An earlier plan by a Turkish businessman to acquire some Greek islands was met with sharp criticism from certain media outlets in the southwestern European nation. Opposition newspapers and political websites led the anti-Turkey rhetoric by expressing their belief that “Greece will be conquered by the Turks.” Among them, Eleutheri Ora, an ultra-nationalistic newspaper, argued this in its lead story shortly after Fikret İnan, chairman of construction company FİYAPI A.Ş. expressed his intention to buy at least three islands in the Aegean Sea. The previous Greek government led by former Prime Minister George Papandreou was accused collectively by the nation’s far-right media of having a pro-Turkish foreign policy that had opened the door to Turkish investors.

The planned sales — from which Greece is expecting to earn 50 billion euros by 2015 — have been demanded by Greece’s lenders, the European Union and the International Monetary Fund (IMF), whose financial support is of crucial to the survival of the debt-ridden country.  At present Greece cannot borrow in international bond markets because of investors’ distrust of its ability to repay its debts on time.

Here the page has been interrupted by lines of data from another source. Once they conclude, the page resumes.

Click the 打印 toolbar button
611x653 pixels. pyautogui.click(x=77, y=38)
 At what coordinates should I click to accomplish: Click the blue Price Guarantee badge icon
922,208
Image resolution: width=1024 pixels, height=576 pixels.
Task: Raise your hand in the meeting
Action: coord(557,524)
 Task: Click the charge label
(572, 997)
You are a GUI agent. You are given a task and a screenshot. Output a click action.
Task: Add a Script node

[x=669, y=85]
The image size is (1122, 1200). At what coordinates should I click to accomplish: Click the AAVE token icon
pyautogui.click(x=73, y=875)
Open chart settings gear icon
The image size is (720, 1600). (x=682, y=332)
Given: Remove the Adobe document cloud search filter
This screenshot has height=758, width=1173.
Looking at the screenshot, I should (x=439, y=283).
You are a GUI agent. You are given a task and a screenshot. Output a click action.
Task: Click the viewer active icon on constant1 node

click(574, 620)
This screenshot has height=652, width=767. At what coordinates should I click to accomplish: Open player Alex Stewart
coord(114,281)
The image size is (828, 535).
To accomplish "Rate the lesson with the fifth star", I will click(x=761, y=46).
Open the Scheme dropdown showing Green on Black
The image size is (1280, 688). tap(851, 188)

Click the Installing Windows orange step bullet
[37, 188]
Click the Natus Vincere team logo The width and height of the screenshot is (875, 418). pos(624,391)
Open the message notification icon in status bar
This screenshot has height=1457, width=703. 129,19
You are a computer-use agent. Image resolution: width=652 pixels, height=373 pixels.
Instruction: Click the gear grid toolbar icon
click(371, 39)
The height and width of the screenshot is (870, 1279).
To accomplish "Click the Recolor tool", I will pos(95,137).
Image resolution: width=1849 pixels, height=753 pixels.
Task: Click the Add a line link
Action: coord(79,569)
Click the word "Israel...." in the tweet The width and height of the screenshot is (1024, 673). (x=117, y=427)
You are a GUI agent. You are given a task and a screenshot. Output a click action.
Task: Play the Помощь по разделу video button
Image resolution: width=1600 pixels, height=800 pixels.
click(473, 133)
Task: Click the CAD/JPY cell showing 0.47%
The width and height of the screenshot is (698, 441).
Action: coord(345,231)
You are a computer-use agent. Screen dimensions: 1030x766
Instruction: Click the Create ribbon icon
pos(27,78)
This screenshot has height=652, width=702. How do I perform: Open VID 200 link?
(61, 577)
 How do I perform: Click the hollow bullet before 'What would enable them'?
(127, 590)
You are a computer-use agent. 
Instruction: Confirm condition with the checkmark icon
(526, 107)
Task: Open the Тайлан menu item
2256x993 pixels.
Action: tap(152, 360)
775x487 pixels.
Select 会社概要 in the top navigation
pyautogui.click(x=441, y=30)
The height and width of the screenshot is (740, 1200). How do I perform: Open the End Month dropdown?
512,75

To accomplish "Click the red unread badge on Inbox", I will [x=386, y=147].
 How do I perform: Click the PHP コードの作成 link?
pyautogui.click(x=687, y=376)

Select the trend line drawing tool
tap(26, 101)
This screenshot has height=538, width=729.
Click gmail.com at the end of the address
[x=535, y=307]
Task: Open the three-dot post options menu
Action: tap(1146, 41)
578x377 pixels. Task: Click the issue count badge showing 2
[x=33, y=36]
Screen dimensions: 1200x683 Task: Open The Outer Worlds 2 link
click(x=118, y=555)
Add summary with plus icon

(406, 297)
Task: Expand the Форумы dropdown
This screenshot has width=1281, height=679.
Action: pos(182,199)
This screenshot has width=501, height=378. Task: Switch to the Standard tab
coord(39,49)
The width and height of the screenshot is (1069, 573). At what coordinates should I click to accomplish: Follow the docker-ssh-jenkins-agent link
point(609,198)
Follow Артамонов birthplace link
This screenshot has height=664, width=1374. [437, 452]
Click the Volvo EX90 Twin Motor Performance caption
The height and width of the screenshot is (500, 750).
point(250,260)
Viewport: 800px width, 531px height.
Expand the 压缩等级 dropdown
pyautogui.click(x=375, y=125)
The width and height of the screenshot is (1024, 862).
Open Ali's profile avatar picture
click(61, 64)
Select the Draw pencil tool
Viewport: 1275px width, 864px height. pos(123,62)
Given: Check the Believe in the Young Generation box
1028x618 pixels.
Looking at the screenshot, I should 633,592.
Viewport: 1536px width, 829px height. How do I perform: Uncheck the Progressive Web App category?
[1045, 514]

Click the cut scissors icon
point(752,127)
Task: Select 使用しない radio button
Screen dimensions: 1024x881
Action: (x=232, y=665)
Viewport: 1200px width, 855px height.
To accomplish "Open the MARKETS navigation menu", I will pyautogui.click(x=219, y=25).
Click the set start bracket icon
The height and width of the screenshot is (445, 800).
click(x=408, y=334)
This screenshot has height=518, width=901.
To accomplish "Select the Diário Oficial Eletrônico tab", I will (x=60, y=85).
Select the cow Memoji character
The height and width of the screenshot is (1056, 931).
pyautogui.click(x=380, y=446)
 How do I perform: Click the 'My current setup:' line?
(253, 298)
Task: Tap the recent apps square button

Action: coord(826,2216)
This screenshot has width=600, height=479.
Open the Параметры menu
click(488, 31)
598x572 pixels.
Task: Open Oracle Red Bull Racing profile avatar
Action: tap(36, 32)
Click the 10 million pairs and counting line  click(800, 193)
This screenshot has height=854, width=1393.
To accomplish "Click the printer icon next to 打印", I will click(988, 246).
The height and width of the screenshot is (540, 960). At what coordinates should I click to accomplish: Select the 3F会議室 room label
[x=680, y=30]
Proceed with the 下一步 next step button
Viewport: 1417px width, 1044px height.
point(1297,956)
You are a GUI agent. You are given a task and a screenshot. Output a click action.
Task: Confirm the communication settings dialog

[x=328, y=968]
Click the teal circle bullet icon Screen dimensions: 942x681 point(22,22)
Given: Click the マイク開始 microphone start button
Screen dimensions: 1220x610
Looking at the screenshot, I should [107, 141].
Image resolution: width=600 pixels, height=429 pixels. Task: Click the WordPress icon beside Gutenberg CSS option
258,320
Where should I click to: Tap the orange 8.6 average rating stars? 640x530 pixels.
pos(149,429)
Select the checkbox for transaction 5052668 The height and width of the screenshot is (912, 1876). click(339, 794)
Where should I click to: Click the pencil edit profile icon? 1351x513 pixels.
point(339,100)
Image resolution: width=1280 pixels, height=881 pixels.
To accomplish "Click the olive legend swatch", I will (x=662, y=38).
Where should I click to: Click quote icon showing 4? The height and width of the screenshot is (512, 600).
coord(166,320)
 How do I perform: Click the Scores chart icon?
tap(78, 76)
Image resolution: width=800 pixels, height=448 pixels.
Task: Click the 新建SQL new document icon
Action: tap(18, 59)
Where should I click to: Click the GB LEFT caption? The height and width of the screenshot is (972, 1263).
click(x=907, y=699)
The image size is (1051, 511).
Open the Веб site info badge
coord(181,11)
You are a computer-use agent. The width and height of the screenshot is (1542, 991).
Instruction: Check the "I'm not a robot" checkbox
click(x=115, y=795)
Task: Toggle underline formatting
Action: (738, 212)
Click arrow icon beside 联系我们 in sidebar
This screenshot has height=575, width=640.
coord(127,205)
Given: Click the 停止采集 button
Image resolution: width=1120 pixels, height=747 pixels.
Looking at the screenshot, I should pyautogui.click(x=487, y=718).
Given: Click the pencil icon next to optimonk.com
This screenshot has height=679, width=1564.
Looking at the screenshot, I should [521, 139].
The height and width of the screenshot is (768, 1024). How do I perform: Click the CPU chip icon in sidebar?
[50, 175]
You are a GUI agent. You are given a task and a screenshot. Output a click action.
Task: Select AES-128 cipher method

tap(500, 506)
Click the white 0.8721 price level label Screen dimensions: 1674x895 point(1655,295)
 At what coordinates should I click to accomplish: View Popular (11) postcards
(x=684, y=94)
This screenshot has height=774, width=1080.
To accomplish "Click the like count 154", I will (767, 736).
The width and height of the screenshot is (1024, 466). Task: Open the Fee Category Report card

Having so far raised less than 4 percent of the targeted 50 billion euros in asset sales, Greece now aims to sell gas company DEPA and 35 state buildings by the first quarter of 2012, Costas Mitropoulos, head of the Hellenic Republic Asset Development Fund, the country’s privatizations agency, said on Monday.

The ongoing market reaction to Greece’s financial capabilities coupled with a referendum decision Papandreou made late last month over a set of new austerity measures demanded by the EU and IMF eventually forced him to resign on Nov.11. Lucas Papademos, a former European Central Bank vice president, was appointed as the new head of the country’s executive branch by President Karolas Papoulias the same day. Papademos now has to show his country’s lenders that it is serious about living up to its commitment vis-à-vis the substantial financial assistance it has received from them.

Editors Note: When Greeks back in the 1800s put a fellow Greek by the name of Kolokotronis in jail, or when in the 1940s pointed out their own brothers and sisters to the Nazis, then you understand that our biggest threat is not the foreigner... but ourselves. Bring Back The Greeks!